The comment submitted by Berulava and Horsthemke (1) on our recent work regarding the biological effects on gene expression of the FTO single nucleotide polymorphism (SNP) rs8050136 (2) is welcomed and achieves one of the study's goals—to inspire follow-up studies on our observation that these SNPs may affect RBL2 expression but not FTO itself. The approach taken by Berulava and Horsthemke is to quantify allelic-specific transcript levels in cells that are heterozygous for a given indicator variant in the mRNA of the gene of interest (in this case, rs3929 in the 3′ untranslated region of RBL2). They measure the ratio of allele-specific transcripts for RBL2 in three FTO SNP (rs8050136) heterozygotous individuals (AC) and two homozygous individuals (AA) and report that skewing of RBL2 allelic expression was detected but not significant.
The presented data fail to replicate the observation published in our original study. There are many possible reasons besides a type I error in our original article for the failure to replicate. Our observations were made in lymphocytes, whereas Berulava and Horsthemke use blood samples, which contain a mixture of different cell types such as lymphocytes, monocytes, and neutrophils. The component proportions of these subsets may vary from individual to individual and within individuals over time due to changes in environment, such as infection and inflammation. Because cell types differ in their available pool of transcription factors influencing expression, these differences may mask subtle effects of transcriptional control elements.

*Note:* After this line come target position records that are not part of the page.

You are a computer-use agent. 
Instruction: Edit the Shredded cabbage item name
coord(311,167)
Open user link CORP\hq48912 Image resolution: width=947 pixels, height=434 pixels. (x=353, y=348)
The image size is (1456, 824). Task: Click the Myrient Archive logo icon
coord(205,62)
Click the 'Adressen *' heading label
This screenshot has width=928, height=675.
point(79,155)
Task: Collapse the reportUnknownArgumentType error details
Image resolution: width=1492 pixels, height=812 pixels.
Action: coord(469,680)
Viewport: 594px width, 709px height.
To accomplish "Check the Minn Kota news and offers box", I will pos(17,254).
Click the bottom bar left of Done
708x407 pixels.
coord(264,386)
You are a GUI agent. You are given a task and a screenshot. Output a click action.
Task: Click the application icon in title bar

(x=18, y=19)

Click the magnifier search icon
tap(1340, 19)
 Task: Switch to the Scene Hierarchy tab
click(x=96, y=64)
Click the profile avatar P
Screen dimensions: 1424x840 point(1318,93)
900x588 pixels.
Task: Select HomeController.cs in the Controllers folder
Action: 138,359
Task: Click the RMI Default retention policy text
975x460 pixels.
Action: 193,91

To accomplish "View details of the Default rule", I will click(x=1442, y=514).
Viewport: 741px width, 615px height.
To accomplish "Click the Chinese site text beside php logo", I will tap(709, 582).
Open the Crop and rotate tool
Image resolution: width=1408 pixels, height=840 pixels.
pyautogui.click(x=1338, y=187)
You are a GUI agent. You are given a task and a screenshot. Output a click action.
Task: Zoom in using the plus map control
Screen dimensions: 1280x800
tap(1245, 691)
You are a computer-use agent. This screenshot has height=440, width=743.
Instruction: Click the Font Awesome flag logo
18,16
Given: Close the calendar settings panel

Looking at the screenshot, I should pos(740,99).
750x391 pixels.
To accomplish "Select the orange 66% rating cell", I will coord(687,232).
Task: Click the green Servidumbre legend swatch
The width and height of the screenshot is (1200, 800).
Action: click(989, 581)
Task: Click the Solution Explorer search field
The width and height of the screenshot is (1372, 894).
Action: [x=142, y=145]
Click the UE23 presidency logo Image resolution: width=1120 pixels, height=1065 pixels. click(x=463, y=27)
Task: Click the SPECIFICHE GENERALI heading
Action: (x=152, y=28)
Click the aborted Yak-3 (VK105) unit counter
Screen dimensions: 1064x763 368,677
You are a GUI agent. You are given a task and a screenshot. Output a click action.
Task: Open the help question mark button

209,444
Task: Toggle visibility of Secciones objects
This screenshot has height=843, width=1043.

Our study evaluated gene expression and SNP genotype in 854 individuals and was well powered to detect modest effects; however, Berulava and Horsthemke report data from only six individuals (two AA, three AC, and one CC) by examining allele-specific transcript levels (whereas we report on total transcript levels). Our results suggested that about 3% of the variance in RBL2 transcript levels was attributable to the rs8051036 SNP. Just as in our study, Berulava and Horsthemke are also making a statistical argument. Thus, our primary concern is type II error in their very small experiment. As with any replication attempt, we need to know what the power to detect such a modest effect, using this alternative mode of testing, is in only six observations.
Additionally, it is most likely that our observed signal is due to linkage disequilibrium with another functional regulatory variant. Given the very substantial allele frequency differences between Europeans (f[A] = 0.45) versus Mexican Americans (f[A] = 0.23) for our focal allele, there also are likely to be differences in linkage disequilibrium values with other variants across populations. This could easily further attenuate the observed signal across these studies.
As discussed, in our study, we note that human transcriptional control is highly complex and involves many factors, combined with an additional layer of temporal control. It is possible that the dominant effects of the rs8050136 SNP may occur in tissues other than lymphocytes and at different times during development and aging in humans. Sex and age were both significant covariates in our genetic association model. These factors may explain why, in a large cohort with a range of ages and mixture of sexes, we were able to observe a statistically significant relationship between rs8050136 and RBL2 gene expression that may not be apparent in a smaller sample.
We thank Berulava and Horsthemke for following up on our work. However, at this point, we still think the preponderance of the statistical evidence lies in the direction of a correlation of sequence variation marked by the focal SNP on RBL2 transcription levels, at least in lymphocytes. We await a truly parallel replication test to answer the question more definitively.
No potential conflicts of interest relevant to this article were reported.